Watson’s Inaugural Lecture (2005) and her critiques of the validity of ‘universalism’ and the widespread practice in planning to import ideas from the North as ‘best practice’ were timeous, in that the Republic of South Africa state was in the midst of aggressively formulating a wide range of mainly neo-liberal policies and strategies to guide development for the post-Apartheid state.” Cecil Madell

Prof. Vanessa Watson is one of the most prolific Global South planning theorists. Her research and writing on Southern cities and the complexities of urban politics is unprecedented. In particular, Watson’s work on “conflicting rationalities”, “deep difference” and “seeing from the South” present-ed a new way of thinking about co-production and participatory processes. It emphasises the idea that ‘place matters’ and Global North concepts and approaches cannot be ‘universalised’ to the African continent. Her ongoing critique of the neoliberal African ‘world class cities’, as an aspirational European or North American city, has informed key gaps in planning and land regulations across the continent. To address this gap through planning education, Watson was amongst the founding members of the Association of African Planning Schools (AAPS). AAPS has currently established a network of close to 50 planning schools in the continent. She is also a founder of the African Centre for Cities at University of Cape Town, which has grown to become a pioneering research centre across the continent. Through her sustained commitment, several collaborative pursuits, through Association for African Planning Schools and African Centre for Cities, and between academia and civil society, were conducted leading to new ways of thinking about the African city. AAPS and Watson have been instrumental in rethinking planning pedagogy and curriculum for the Global South- a milestone achievement given the pressures of complying with European and American norms.

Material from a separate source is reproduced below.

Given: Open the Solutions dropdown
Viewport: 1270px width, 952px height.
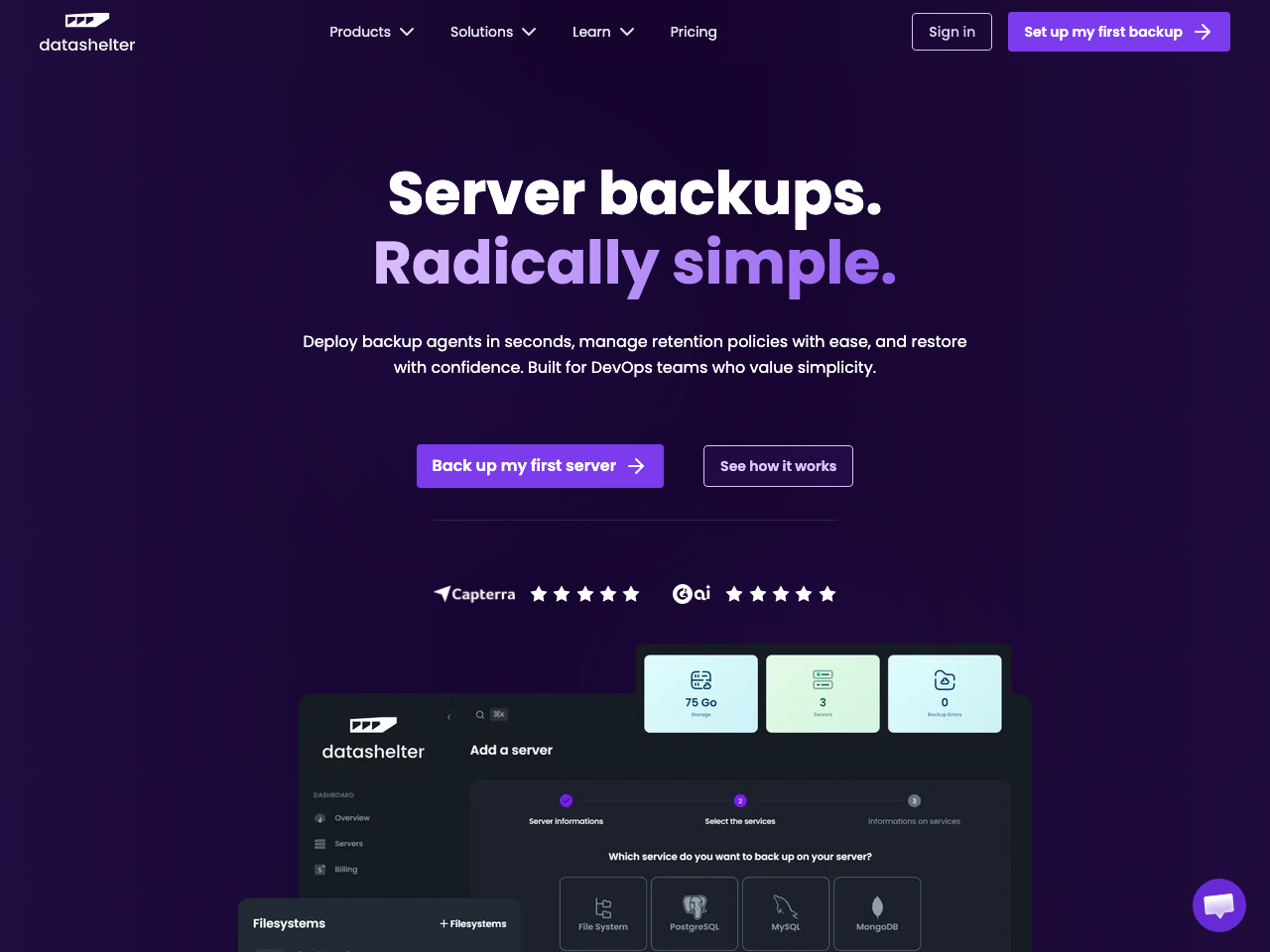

Besides being an active scholar and academic, Watson has on numerous occasions demonstrated her passion for activism and struggle for the urban poor. In 1986, Watson was one of the founding members of Development Action Group (DAG), an organisation that advocates for land and housing rights. On several occasions, she has taken strong positions on key urban development projects and processes despite facing the repercussions of debating political agendas and confronting business lobbies. She has inspired and mentored many different activists to utilise their planning skills in order to make cities more inclusive and liveable. As the first female professor at the planning school at University of Cape Town, Watson continues to play a key role in shifting the perception of gender biases in planning education and practice, which have primarily been male dominated. Watson’s scholarship evolves from deep and deliberate reading, reflection and response to the socio-political, economic and cultural context as well as the everyday realities of the economically weakest segment of society in South Africa. By questioning and revisiting the normative frame, Watson encourages us to root planning within its context and power relationships...

PLANNING FROM THE SOUTH: LEARNING FROM ACADEMIA, PRAXIS AND ACTIVISM (P. 11-12)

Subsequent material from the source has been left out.